The problem: From the events listing, extract verbatim the passage that opens with the words containing "We’ve got a" and closes with "Free, register here.".

Excerpted text:
##########

We’ve got a virtual play, revolutionary meditation, trippy cocktails, and more.
Here’s what you should check out this week:
Yumm: Learn about DC’s Ethiopian food scene with KAMA DC and food advocate/writer Anela Malik (the blogger behind Feed the Malik). Malik will talk to Ethiopian restaurateurs Sileshi Alifom, head of DAS Ethiopian in Georgetown, and Philemon Mastewal, the cofounder of Buna Coffeehouse in Petworth. Monday 8/17 at 6 PM; Free, register here.
Book talk: She was recognized for her writing before she shared her name publicly. Chanel Miller detailed the night of her sexual assault in an anonymous impact statement that went public after the perpetrator, Brock Turner, received a six-month jail sentence. Now, Miller has come forward to share more about her experience in the new book, Know My Name: A Memoir. Miller will speak with author Rebecca Solnit in a virtual Politics and Prose event. Tuesday 8/18 at 8 PM; $22-$27.51 (price includes a signed copy of the book), buy tickets here.

##########

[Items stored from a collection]

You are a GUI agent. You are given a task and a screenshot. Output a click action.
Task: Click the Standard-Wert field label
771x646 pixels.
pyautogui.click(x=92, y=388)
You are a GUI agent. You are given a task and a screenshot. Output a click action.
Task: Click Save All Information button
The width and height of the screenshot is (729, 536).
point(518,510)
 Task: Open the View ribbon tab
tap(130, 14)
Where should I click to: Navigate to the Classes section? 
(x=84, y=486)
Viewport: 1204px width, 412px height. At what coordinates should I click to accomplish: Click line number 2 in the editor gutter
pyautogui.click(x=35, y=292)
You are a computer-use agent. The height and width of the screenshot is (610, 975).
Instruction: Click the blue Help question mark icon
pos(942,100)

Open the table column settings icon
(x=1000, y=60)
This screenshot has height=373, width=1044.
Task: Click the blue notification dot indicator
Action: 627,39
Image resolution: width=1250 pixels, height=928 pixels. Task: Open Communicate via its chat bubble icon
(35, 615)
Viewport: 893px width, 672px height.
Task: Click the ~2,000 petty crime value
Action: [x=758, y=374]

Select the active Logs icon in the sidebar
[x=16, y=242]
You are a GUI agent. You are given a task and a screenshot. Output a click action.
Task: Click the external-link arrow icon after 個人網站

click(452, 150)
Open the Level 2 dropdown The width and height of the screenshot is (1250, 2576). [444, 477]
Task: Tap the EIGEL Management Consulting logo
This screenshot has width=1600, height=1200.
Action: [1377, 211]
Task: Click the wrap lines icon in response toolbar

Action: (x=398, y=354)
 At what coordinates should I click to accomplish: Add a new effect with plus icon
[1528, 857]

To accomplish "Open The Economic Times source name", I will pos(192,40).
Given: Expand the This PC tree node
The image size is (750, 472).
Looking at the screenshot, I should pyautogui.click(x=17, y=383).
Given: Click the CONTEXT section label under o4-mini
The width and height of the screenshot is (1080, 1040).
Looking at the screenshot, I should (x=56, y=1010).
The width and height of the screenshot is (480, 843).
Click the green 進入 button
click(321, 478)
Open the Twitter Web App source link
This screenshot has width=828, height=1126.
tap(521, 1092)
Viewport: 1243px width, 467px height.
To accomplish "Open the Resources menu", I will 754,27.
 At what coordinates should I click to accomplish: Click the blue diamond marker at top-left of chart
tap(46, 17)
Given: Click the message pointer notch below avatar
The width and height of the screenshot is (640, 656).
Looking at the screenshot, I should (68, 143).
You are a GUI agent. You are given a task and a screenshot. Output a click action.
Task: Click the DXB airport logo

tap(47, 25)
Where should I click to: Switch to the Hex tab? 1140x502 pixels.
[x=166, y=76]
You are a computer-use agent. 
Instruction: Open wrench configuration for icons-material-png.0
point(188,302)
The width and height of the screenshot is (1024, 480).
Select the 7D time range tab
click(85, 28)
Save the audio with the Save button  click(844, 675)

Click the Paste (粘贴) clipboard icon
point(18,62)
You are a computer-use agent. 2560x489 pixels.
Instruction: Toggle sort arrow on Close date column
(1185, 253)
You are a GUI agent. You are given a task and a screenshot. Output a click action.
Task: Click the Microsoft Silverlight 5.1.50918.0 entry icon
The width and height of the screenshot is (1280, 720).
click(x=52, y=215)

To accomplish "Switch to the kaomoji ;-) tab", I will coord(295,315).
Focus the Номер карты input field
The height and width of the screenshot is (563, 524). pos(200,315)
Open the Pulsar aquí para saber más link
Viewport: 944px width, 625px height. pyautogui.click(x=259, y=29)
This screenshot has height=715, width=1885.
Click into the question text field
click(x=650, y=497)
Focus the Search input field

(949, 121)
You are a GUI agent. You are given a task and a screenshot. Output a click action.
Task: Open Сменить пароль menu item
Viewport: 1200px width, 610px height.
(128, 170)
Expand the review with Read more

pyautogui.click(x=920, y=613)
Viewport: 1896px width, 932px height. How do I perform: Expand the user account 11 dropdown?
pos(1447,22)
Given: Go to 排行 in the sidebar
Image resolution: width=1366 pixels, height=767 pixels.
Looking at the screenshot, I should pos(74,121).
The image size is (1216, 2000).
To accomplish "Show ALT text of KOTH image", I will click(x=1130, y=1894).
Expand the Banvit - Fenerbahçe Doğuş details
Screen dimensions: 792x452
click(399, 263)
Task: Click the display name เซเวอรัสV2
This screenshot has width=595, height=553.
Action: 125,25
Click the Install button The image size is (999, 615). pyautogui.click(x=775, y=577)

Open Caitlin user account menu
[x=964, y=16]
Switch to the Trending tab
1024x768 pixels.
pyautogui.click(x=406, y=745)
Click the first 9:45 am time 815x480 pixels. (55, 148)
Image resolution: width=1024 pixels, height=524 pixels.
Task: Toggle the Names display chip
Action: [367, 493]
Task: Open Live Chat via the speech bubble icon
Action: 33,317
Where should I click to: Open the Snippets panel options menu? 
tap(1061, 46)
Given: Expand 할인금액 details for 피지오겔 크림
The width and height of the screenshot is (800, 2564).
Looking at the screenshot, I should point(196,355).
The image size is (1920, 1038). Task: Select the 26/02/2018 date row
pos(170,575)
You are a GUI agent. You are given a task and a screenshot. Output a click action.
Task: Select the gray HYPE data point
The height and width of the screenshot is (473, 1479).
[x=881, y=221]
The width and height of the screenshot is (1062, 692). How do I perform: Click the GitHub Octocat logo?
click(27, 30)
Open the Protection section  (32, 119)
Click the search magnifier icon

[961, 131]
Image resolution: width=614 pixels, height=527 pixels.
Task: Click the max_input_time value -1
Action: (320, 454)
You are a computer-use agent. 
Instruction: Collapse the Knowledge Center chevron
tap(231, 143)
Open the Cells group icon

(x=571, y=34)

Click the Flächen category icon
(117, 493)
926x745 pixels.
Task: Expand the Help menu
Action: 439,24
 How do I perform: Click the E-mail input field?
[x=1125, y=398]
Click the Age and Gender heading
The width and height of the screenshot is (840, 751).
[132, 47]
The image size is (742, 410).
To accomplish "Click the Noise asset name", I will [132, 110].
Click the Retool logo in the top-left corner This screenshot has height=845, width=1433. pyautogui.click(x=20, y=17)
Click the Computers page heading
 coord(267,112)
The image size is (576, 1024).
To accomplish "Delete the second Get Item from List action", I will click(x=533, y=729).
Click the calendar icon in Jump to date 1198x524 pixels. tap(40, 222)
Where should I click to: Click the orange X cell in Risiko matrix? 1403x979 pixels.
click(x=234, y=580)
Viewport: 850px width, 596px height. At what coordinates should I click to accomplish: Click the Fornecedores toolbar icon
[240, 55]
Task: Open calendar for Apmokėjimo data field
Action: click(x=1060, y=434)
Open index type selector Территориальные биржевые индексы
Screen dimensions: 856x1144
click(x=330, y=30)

##########

Output for this exercise:
We’ve got a virtual play, revolutionary meditation, trippy cocktails, and more.
Here’s what you should check out this week:
Yumm: Learn about DC’s Ethiopian food scene with KAMA DC and food advocate/writer Anela Malik (the blogger behind Feed the Malik). Malik will talk to Ethiopian restaurateurs Sileshi Alifom, head of DAS Ethiopian in Georgetown, and Philemon Mastewal, the cofounder of Buna Coffeehouse in Petworth. Monday 8/17 at 6 PM; Free, register here.